Abstract

β-Ga2O3 is a promising ultrawide bandgap semiconductor for next generation radio frequency electronics. However, its low thermal conductivity and inherent thermal resistance provide additional challenges in managing the thermal response of β-Ga2O3 electronics, limiting its power performance. In this paper, we report the heteroepitaxial growth of β-Ga2O3 films on high thermal conductivity 4H-SiC substrates by molecular beam epitaxy (MBE) at 650 °C. Optimized MBE growth conditions were first determined on sapphire substrates and then used to grow β-Ga2O3 on 4H-SiC. X-ray diffraction measurements showed single phase (2¯01) β-Ga2O3 on (0001) SiC substrates, which was also confirmed by TEM measurements. These thin films are electrically insulating with a (4¯02) peak rocking curve full-width-at-half-maximum of 694 arc sec and root mean square surface roughness of ∼2.5 nm.

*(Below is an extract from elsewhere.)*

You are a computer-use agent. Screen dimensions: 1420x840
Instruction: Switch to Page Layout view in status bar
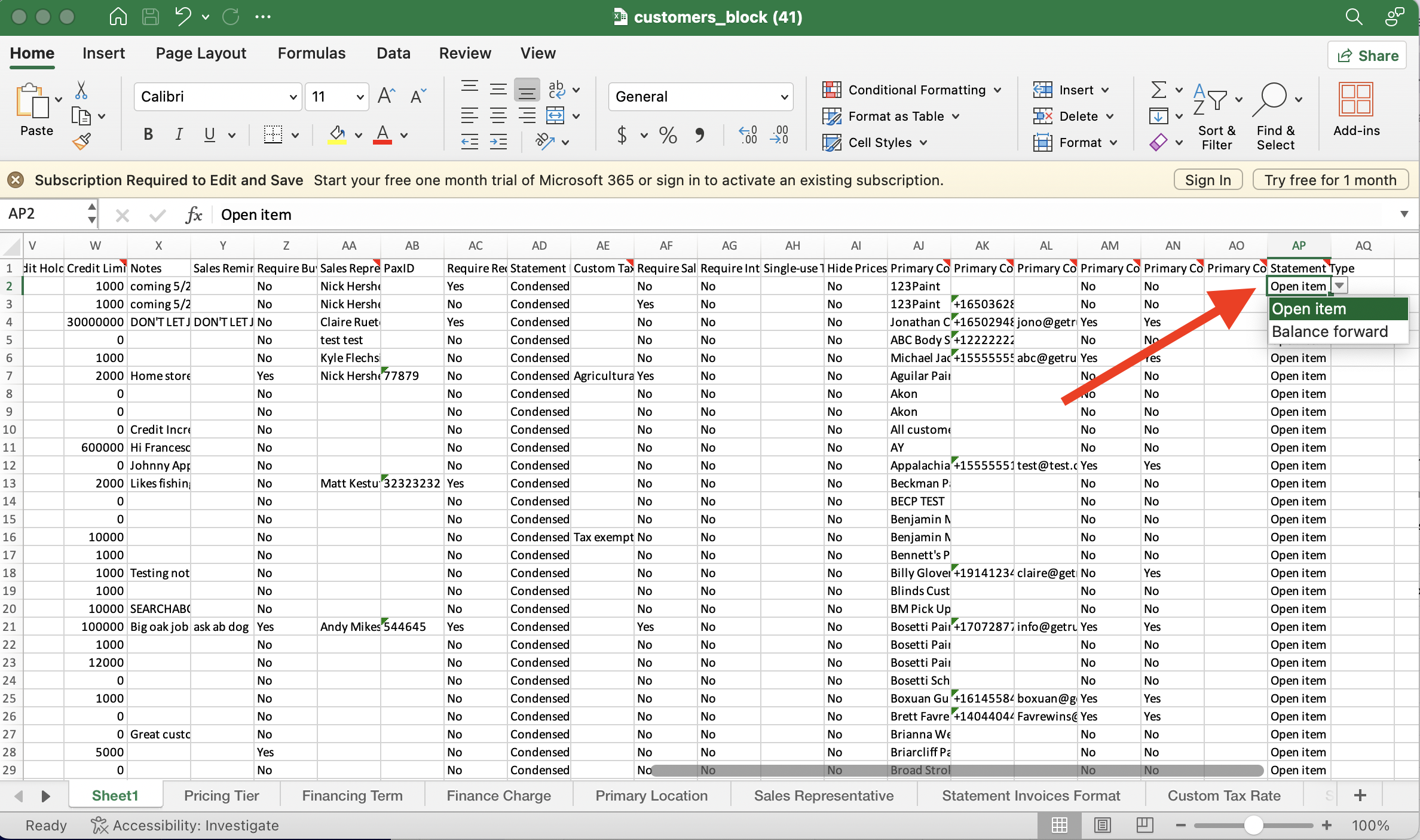point(1102,825)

Broad emission bands observed in the luminescence spectra, acquired in the spectral region between near infrared and deep ultraviolet, have been attributed to donor-acceptor pair transitions possibly related to Ga vacancies and its complex with O vacancies. The thermal conductivity of an 81 nm thick Ga2O3 layer on 4H-SiC was determined to be 3.1 ± 0.5 W/m K, while the measured thermal boundary conductance (TBC) of the Ga2O3/SiC interface is 140 ± 60 MW/m2 K. This high TBC value enables the integration of thin β-Ga2O3 layers with high thermal conductivity substrates to meliorate thermal dissipation and improve device thermal management.